** Opening SUPPLIED MATERIAL block **

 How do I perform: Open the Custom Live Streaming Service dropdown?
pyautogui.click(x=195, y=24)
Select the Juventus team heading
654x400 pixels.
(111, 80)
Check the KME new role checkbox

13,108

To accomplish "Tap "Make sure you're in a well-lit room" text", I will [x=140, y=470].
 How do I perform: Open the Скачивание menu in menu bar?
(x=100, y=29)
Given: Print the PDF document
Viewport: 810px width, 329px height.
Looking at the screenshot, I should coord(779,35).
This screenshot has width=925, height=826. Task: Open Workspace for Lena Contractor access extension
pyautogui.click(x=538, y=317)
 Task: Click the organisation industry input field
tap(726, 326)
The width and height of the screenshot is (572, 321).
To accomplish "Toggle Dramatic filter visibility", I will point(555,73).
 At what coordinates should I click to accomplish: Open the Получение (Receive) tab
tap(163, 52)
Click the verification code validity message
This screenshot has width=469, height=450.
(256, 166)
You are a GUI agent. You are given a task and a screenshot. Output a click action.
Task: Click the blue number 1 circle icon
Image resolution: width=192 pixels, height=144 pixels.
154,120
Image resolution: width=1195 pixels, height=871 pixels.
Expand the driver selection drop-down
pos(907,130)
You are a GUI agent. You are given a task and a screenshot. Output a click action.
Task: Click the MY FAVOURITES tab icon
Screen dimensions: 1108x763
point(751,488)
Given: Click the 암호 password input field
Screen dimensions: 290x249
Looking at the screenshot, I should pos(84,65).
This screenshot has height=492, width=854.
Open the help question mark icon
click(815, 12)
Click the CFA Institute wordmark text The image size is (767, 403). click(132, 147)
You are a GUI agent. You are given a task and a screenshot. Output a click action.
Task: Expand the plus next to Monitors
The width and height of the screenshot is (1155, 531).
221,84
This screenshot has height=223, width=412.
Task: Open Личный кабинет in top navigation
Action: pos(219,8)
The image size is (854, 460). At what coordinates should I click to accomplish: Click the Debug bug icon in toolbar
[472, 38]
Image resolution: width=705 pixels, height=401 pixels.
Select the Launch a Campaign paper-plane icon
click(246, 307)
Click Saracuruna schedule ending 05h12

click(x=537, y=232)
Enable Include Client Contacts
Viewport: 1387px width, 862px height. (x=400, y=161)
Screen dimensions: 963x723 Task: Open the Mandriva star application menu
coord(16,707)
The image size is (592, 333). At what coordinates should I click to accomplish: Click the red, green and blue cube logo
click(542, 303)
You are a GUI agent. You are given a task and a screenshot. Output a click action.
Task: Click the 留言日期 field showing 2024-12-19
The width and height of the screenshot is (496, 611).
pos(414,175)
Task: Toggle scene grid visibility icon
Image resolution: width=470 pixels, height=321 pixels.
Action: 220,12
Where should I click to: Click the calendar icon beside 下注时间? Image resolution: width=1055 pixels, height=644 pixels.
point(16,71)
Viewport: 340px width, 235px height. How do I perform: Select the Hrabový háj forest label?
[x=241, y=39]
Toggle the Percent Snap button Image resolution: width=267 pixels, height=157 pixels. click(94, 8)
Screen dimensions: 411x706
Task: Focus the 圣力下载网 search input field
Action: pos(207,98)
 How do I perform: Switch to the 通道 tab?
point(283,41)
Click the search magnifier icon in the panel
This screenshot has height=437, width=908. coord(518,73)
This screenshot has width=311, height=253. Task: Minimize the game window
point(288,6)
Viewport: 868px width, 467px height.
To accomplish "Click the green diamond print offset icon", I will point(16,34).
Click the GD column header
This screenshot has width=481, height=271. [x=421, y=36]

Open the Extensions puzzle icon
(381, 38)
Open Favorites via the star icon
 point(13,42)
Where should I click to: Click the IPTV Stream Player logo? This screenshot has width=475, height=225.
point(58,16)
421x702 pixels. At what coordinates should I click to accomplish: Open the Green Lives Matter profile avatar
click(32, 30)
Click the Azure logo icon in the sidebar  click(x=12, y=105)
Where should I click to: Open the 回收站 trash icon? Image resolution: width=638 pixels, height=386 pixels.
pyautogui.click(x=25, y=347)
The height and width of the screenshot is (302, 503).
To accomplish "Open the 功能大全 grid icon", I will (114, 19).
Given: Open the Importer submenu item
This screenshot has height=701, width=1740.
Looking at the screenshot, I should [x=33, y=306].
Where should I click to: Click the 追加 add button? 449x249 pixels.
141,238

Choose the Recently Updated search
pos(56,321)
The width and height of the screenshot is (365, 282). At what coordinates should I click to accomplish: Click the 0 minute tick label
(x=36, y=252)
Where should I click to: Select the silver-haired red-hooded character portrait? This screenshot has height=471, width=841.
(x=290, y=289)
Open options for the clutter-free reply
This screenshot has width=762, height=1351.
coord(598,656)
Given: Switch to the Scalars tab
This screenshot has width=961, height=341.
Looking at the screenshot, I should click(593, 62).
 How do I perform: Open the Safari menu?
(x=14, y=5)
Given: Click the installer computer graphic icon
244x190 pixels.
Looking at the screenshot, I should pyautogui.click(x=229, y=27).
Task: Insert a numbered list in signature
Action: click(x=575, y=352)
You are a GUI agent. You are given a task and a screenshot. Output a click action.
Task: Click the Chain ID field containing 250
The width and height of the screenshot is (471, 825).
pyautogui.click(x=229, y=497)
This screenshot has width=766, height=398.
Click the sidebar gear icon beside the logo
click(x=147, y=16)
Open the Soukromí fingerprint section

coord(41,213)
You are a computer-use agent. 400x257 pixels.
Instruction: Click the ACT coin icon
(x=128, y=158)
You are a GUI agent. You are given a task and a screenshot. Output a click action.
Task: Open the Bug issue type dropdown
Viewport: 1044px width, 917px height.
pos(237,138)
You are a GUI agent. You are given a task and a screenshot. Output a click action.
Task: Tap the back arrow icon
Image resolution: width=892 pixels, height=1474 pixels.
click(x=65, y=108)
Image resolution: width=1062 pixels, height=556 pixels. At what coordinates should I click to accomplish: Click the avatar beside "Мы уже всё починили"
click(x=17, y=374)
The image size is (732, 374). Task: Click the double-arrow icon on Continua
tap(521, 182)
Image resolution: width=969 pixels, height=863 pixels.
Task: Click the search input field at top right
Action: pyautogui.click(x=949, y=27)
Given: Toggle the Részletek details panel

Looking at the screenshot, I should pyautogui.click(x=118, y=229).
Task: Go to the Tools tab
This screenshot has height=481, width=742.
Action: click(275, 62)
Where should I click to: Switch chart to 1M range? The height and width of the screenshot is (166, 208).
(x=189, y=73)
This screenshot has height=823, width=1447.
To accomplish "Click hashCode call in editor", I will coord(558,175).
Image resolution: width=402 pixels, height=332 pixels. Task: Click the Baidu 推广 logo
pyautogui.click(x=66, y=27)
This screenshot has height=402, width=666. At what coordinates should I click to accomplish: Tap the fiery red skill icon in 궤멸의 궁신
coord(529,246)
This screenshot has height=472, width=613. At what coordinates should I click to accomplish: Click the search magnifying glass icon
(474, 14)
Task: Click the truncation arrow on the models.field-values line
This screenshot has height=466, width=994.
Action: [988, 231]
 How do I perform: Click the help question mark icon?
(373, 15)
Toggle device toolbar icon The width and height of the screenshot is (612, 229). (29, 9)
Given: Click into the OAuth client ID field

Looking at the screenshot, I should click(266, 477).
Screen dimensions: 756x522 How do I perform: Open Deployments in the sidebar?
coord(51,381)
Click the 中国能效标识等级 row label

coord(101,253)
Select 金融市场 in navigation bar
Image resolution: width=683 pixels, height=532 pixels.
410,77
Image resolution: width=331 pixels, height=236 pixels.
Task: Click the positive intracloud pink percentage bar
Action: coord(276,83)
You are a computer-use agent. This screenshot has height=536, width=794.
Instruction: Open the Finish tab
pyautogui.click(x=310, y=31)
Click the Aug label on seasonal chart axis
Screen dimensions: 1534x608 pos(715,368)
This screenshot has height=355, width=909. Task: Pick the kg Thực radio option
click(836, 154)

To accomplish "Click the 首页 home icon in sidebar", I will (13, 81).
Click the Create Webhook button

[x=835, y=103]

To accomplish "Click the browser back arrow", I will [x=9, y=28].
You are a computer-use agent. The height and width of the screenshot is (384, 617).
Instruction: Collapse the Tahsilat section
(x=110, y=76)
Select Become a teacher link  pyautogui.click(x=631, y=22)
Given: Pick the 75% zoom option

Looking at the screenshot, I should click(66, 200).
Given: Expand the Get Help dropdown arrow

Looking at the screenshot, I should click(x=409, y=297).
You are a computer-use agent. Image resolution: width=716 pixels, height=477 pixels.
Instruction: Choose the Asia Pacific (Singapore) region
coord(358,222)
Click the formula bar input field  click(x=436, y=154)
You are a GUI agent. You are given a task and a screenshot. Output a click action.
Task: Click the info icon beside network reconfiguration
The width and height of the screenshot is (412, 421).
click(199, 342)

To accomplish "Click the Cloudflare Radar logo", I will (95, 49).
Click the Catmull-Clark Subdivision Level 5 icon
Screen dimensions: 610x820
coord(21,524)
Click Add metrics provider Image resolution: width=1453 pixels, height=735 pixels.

** Closing SUPPLIED MATERIAL block **

> TASK REQUIREMENTS: Wherever "visibility" turns up in the records, copy the whole line.

> ANSWER SECTION:
To accomplish "Toggle Dramatic filter visibility", I will point(555,73).
Task: Toggle scene grid visibility icon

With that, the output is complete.